Learning Rate and No. of Epochs are Hyperparameters of Gradient Descent

My GD Notebook - https://www.kaggle.com/code/shriramvibhute/gradient-descent-batch-stochastic-mini-batch

In [22]:
class GDRegressor:
    def __init__(self, lr, epochs) -> None:
        self.coef_ = None
        self.intercept_ = None
        self.lr = lr
        self.epochs = epochs
    
    def fit(self, X_train, y_train) -> None:
        # Generally the random values of coefs and intercept
        self.coef_ = np.ones(X_train.shape[1])
        self.intercept_ = 0

        for i in range(self.epochs):
            y_hat = self.intercept_ + np.dot(X_train, self.coef_)

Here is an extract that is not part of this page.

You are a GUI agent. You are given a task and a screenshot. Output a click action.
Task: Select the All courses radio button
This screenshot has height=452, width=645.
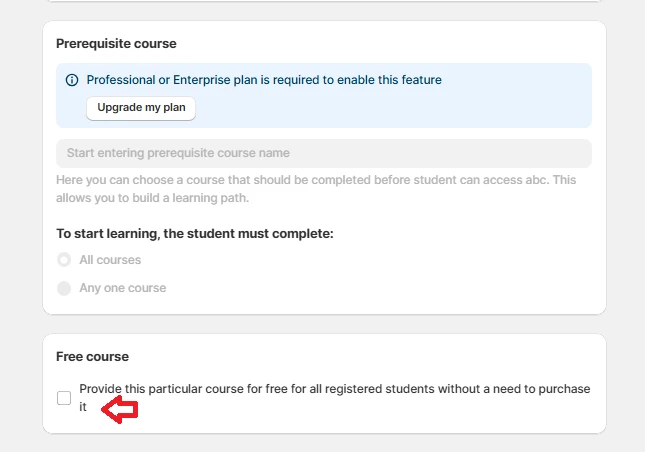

            # Calculating the accurate value of intercept
            intercept_der = -2 * np.mean(y_train - y_hat)
            self.intercept_ = self.intercept_ - (self.lr * intercept_der)

            # Calculating the accurate value of coeffs_
            coef_der = -2 * np.dot(y_train - y_hat, X_train)
            self.coef_ = self.coef_ - (self.lr * coef_der)
    
    def predict(self, X_test):
        return self.intercept_ + np.dot(X_test, self.coef_)

In [23]:
gdr = GDRegressor(0.01, 350)

In [24]:
gdr.fit(X_train, y_train)

## Weights and Bias

In [25]:
print(gdr.coef_, gdr.intercept_, sep = '\n')

[ 94.2701269 871.7132625]
153.6059558084808


## Model Prediction and r2_score

In [26]:
y_pred = gdr.predict(X_test)

In [27]:
r2_score(y_test, y_pred)

0.37511190507751213